Jed Carosaari said...

I do think you're making a mountain out of a mole hill here. One post, maybe, but three? The very articles that you link to seem to indicate that there was a fair amount of financial gain attempted by this blogger, and that there is an importance of a campaign needing to control it's own message- as the Apple-Clinton video showed, not coming from the Obama campaign. Indeed, from the articles you referenced, it seems that readers could have been confused by this MySpace guy, thinking he was actually Obama. Not sure who is most right in this situation, but I can certainly see both sides, and the needs of the Obama camp as well.

A said...

Looks like a mountain/molehill, I agree. My exploration of it is more about curiousity. As political faux pas (plural?) goes, this was a big one, bigger than the error itself in that he handled it awkwardly.

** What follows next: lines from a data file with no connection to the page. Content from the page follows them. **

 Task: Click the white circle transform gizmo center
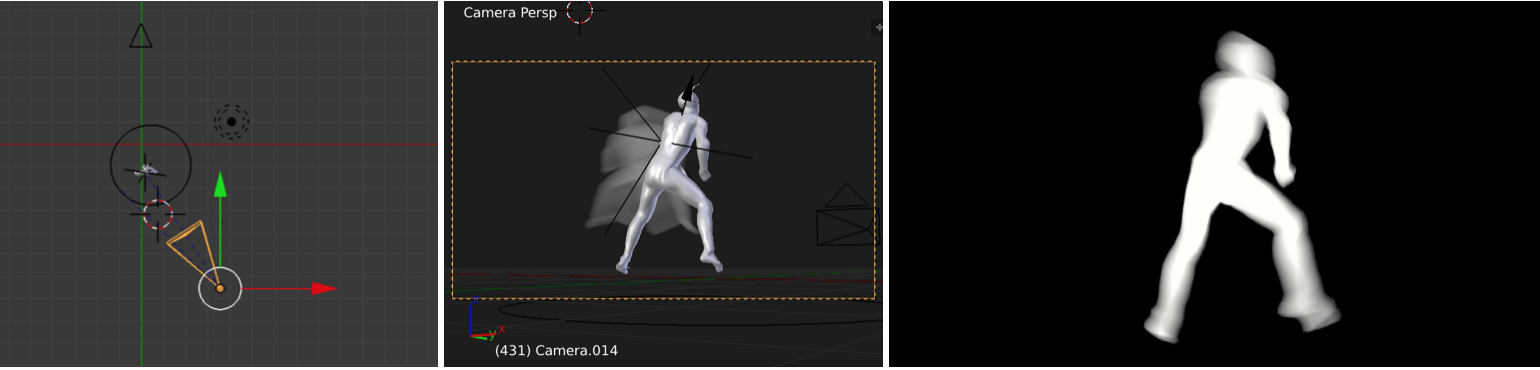pos(220,288)
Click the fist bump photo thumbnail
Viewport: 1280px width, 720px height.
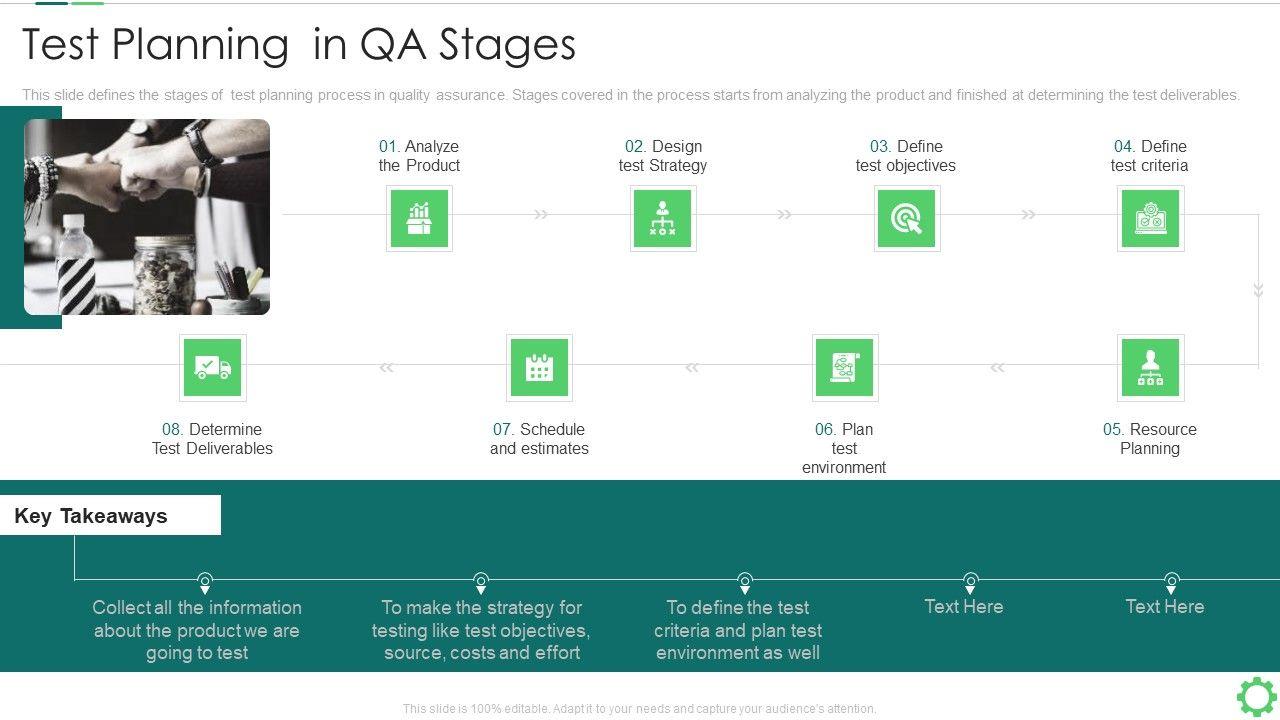147,217
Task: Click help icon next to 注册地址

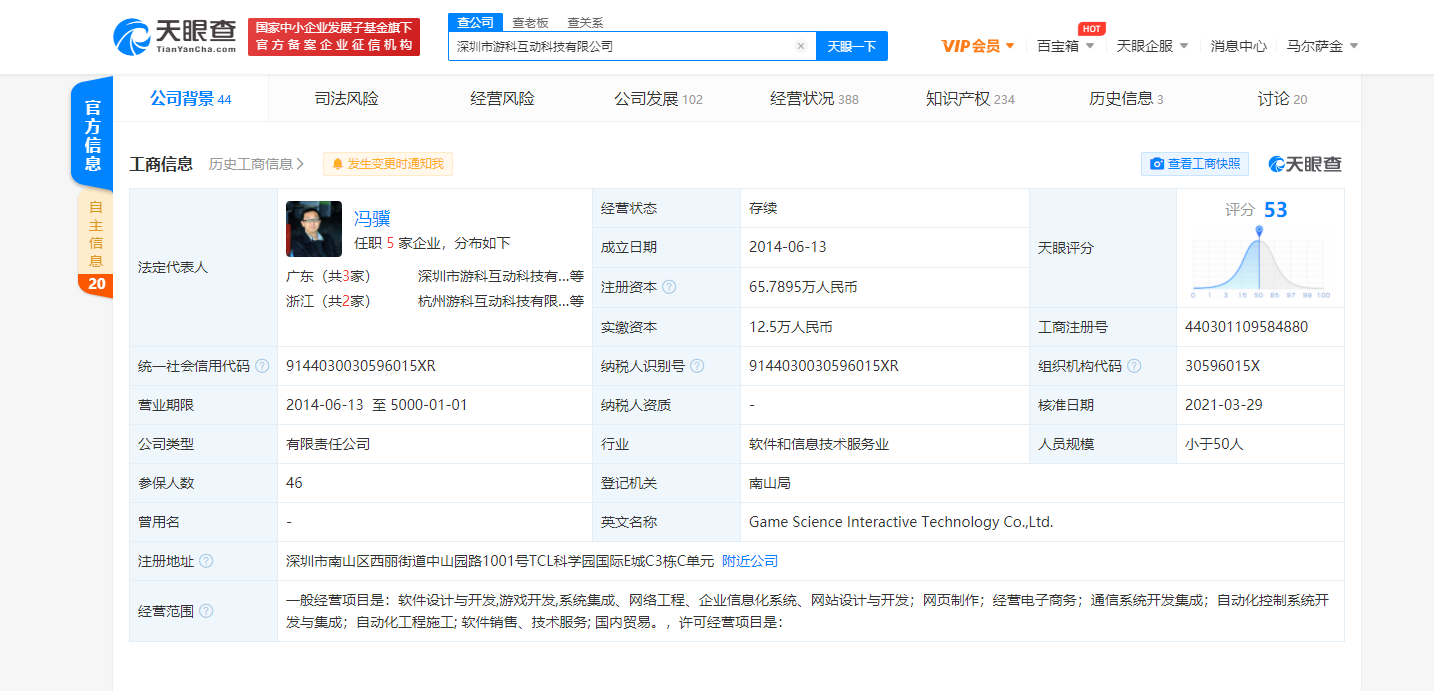Action: (206, 561)
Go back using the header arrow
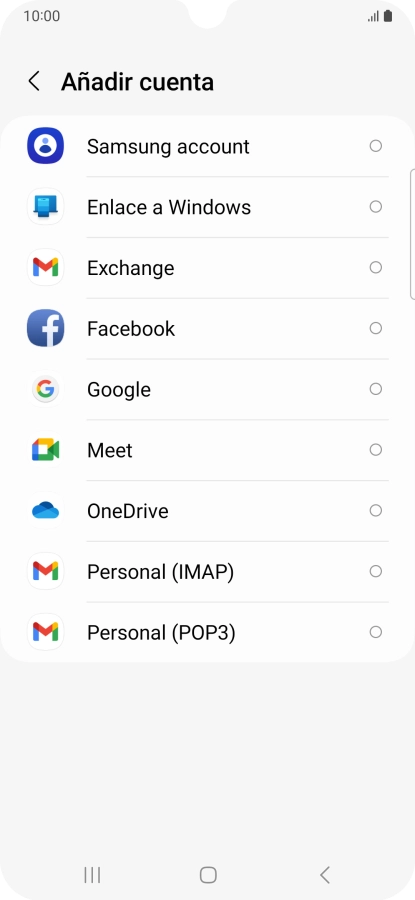 point(34,82)
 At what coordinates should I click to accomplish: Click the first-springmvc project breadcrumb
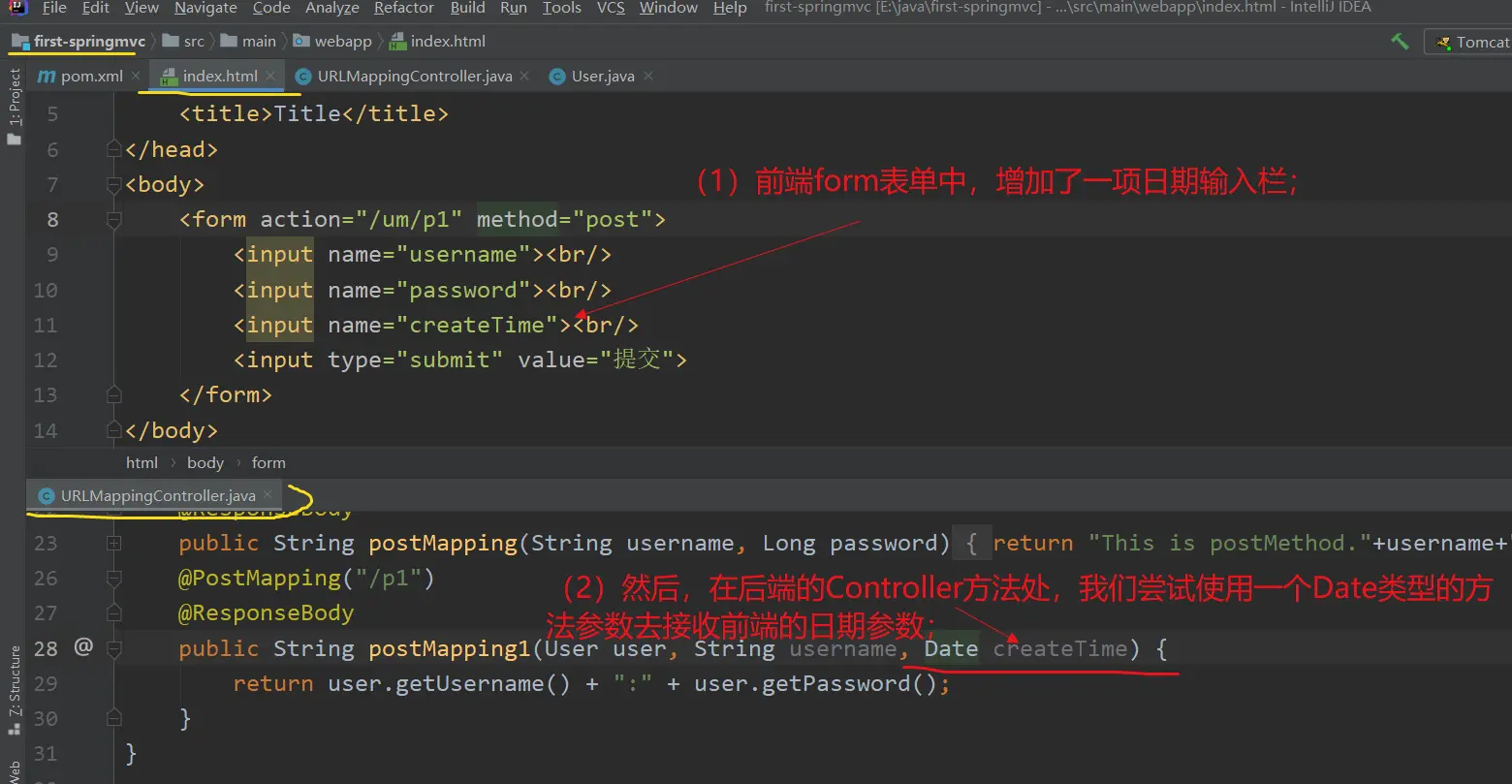tap(88, 42)

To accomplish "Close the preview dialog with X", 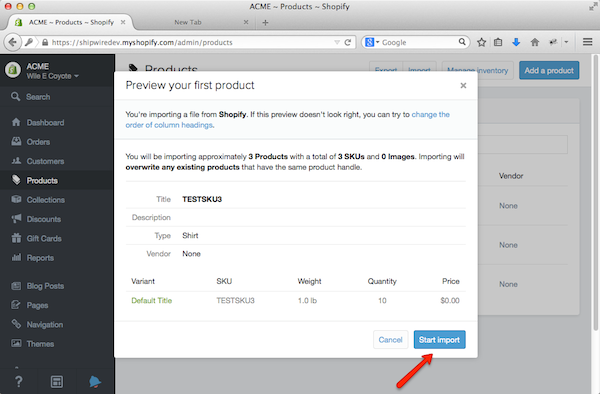I will pyautogui.click(x=463, y=85).
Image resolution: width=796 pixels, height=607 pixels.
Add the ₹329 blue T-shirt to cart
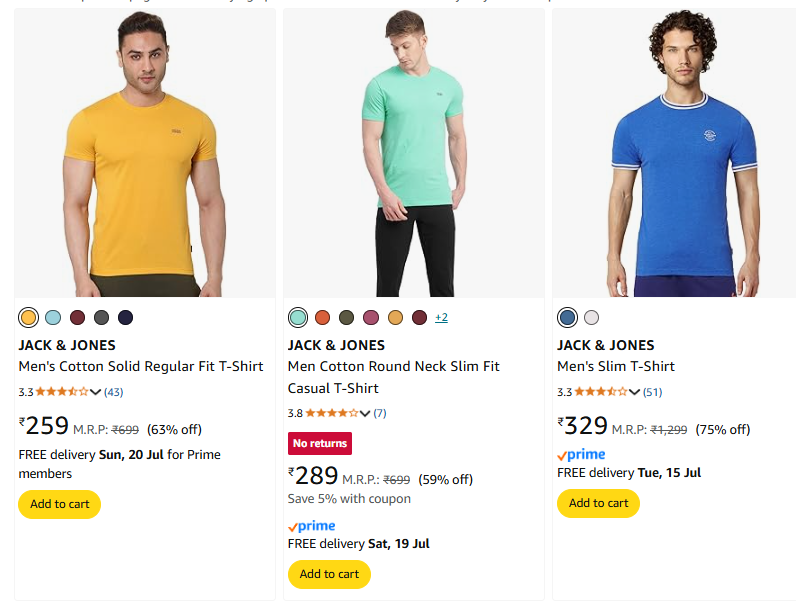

I agree, candidates need to control their image. The Apple-Clinton video was something that should not have happened. In this case, though, an impression was left, that was deceiving. The view of deception was left plainly open by the Obama people.

Was this the grossest sin ever committed by a candidate? No. However, it opens a range of intriguing questions about rights, grassroots, integrity and freedom of speech.

MySpace had to respond as they did. Obama owned the name, and so, the page as per MySpace policy, but let it go too long.

He wanted the grassroots appearance but couldn't let it happen organically, When all is said and done, in this case, he is equated with every other candidate.